▶ _TASK INSTRUCTIONS_
a) Rewrite the part of the interview on the Puritans that opens with the words containing "But yes, they" and closes with "magnificent as Christianity.", putting "people" in place of "folk".
b) Extend the interview on the Puritans, picking up after its final sentence.
** DOCUMENT EXCERPT follows **
Packer: Well, the first thing to say, I think, is that the Puritans broke into my life when I was still a young Christian. I became a believer at Oxford, and I was put in charge of a library that had been left to the InterVarsity chapter. In that library were uncut volumes of the works of John Owen, who by general consent, of course, is the top Puritan. I was interested simply, I suppose, because I’m that sort of person. I like to know about the past of anything that I’m interested in at the present. At that time, in the present, I was interested in — well, more than interested; I mean, I was committed as a disciple of Christ. I was a new disciple. I was trying to catch up for all those years during which I hadn’t been a believer. From that standpoint, it was time wasted. I had heard that the Puritans were something rather special, so I cut the uncut pages of a volume of John Owen and started reading.
Now, I hadn’t expected what happened. I was reading him on indwelling sin in believers and the mortification of sin in believers. I hadn’t realized that I had a major problem at that point until Owen showed me that I did, showed me what it was, showed me how to understand myself, and showed me what the Lord would do for me, and what I must do for him to deal with the sin that was still operating in my life. So unexpectedly, John Owen, for a time, became my pastor. I moved out from John Owen to various of his friends. Richard Baxter was another great Puritan whom I began to read and was thrilled by.
I read for the first time, seriously, Bunyan’s Pilgrim’s Progress, both parts. Well, there were quite a number, actually, of other Puritans of almost equal stature whom I read because Owen — although he’s difficult in style — gave me a taste for a reality which now I think I’d describe in terms of the recognition of God, quite simply. The Puritans carried a tremendous sense of God with them, and Owen, with his awkward style, was able to communicate that sense of God. It took me a little time to recognize what it was that was coming across.
But in fact, during those months when I was doing my first exploration of the Puritans, I was also able, from time to time, to listen to the great Martyn Lloyd-Jones preaching the gospel. Martyn Lloyd-Jones, more than any preacher whom I have ever sat under, brought God with him. That’s the only way to say it: he brought God with him into the pulpit. From being in worship that he was leading, I got to the point where I recognized that the reality of God is what’s impacting me from the Puritans. And that stays with me today.
Piper: Is that what you mean by redwoods?
Packer: That’s one of the things that I mean by redwoods; it isn’t all. The redwood image is intended to conjure up the thought of stability and strength and the capacity to stand firm under pressure. Actually, I’m not sure that, in terms of botany, that actually works for redwoods. I have been told that they have shallow root systems, and that isn’t part of the picture at all. The Puritans were very strong because they had very strong root systems.
But yes, they became my example — as they still are — of folk who lived slowly enough to be able to think deeply about God. And they did, and what they thought, they expressed. Some of them were quite eloquent, actually, in the ordinary sense of the word. Bunyan, for instance, is a very pleasant writer to read, quite apart from the fact that, in my estimate at any rate, Pilgrim’s Progress is simply magnificent as Christianity.
** End of DOCUMENT EXCERPT **
** PROVIDED DATA follows **
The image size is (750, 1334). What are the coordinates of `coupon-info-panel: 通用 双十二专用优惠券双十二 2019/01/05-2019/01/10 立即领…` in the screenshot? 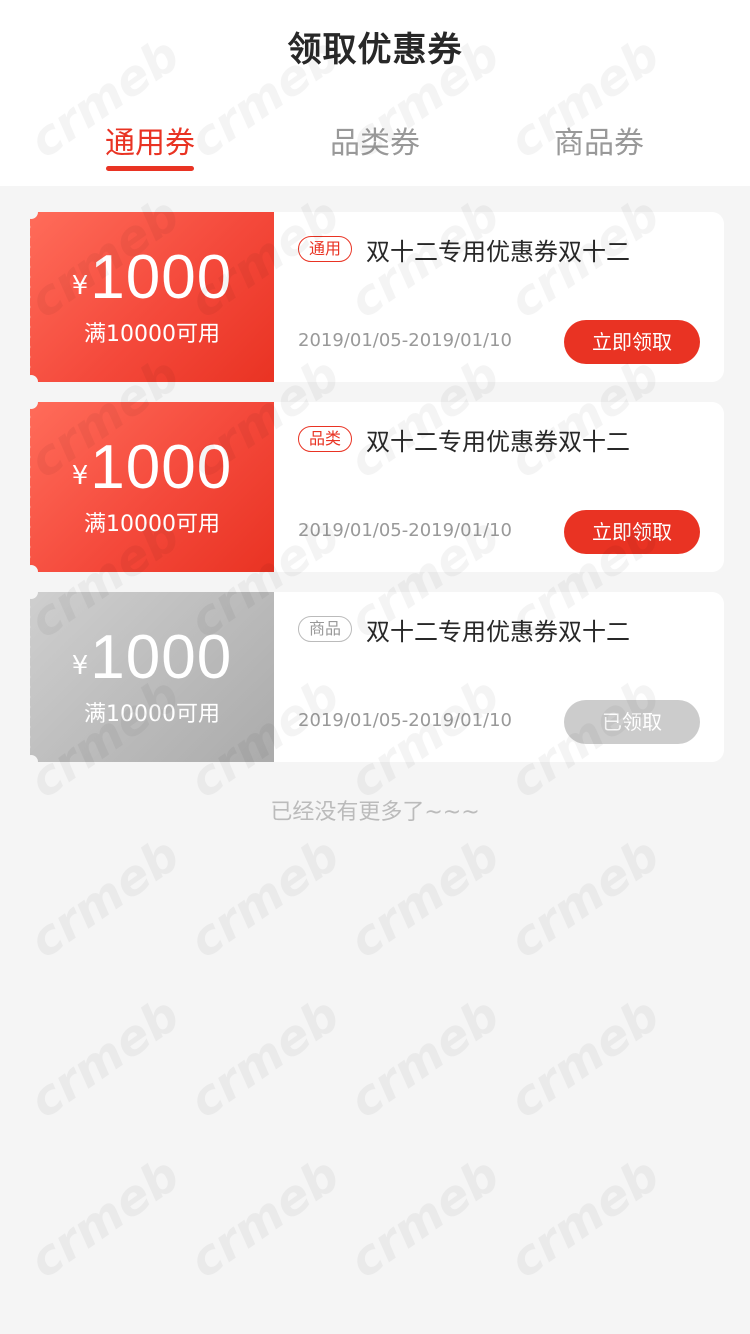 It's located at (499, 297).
** End of PROVIDED DATA **
** PROVIDED DATA follows **
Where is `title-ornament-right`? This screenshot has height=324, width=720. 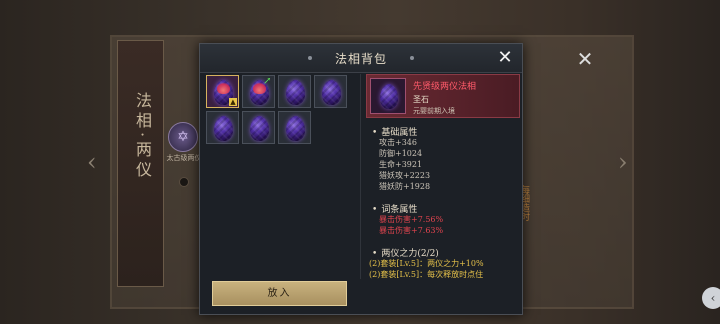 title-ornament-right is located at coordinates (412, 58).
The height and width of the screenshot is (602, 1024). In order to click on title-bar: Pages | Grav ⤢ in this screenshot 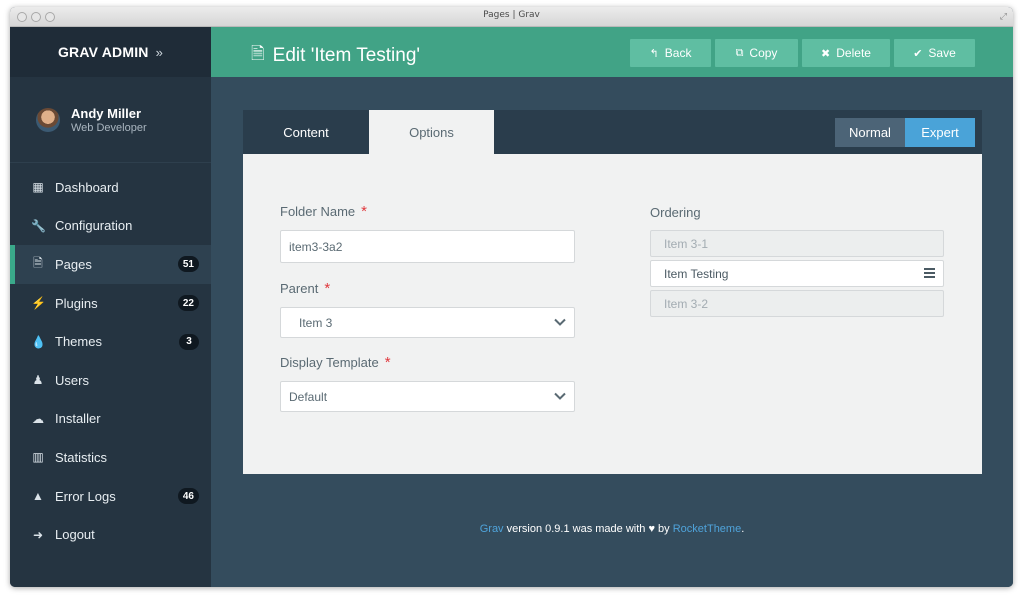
** End of PROVIDED DATA **
** PROVIDED DATA follows **
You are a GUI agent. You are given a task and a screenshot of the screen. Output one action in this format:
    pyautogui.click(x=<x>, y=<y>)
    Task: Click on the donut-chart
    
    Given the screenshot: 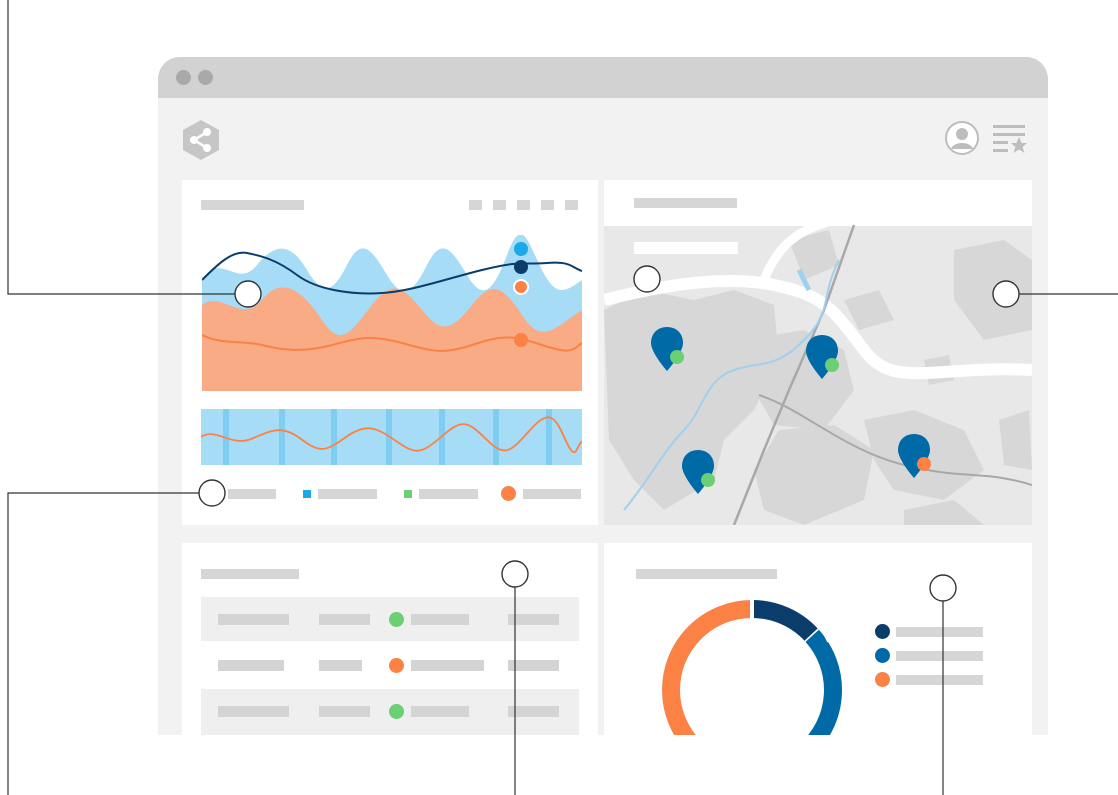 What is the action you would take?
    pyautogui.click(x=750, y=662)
** End of PROVIDED DATA **
▶ _TASK RESPONSES_
a)
But yes, they became my example — as they still are — of people who lived slowly enough to be able to think deeply about God. And they did, and what they thought, they expressed. Some of them were quite eloquent, actually, in the ordinary sense of the word. Bunyan, for instance, is a very pleasant writer to read, quite apart from the fact that, in my estimate at any rate, Pilgrim’s Progress is simply magnificent as Christianity.

b)
And you asked about Jonathan Edwards.
Piper: In other words, he does not figure in your thinking the way he figures in my thinking. He’s prominent for me; they are prominent for you.
Packer: He did for you what John Owen did for me.
Piper: Yes, that would be very true.
Packer: He was for you the first exponent of the strong sense of God, the strong thinking about God’s reality, and the strong perception of what a healthy relationship with God is like.
Packer: I’m not telling you anything you don’t know; you wrote about that again and again, very clearly and strongly, and, I thought, rightly from every standpoint. I was writing, and still, I suppose, every now and then I am writing still, things about the Puritans which are intended to highlight those particular Puritan virtues which I learned from Owen, Baxter, Bunyan, and the rest of them.
Head and Heart Together
Piper: Would it be accurate to say that the pattern of pastoral-theological life that you have developed for decades is profoundly — it seems to me — affected by the way Puritans lived their lives? In other words, they were pastors mostly, not university professors. You have been a professor, but your writing ministry and your church ministry have seemed to be marked by a more pastoral bent than many.
Packer: Well, as far as I’m concerned, the two things come together and bond. I mean, as a matter of history, those Puritans who worked in universities — and quite a number of them did for more or less time — they saw themselves in that situation as pastors: they preached, they catechized, they pastored the young men who were passing through their hands. It was understood in those days that a university tutor would do that.
The gulf between academic theology and personal devotion didn’t exist in those days. It seems to me that that was a much healthier state of affairs than you can match in most universities nowadays. But certainly, that’s how they saw their vocation, and I, equally certainly. Yes, it’s true. I, equally certainly, equally strongly, have believed myself called to pastor, to shepherd, to guide folk, as best I can, in their relationship with God, in their service of God. Well, that I suppose has a lot to do with what we were talking about: the fact that the Puritans pastored me at an early stage.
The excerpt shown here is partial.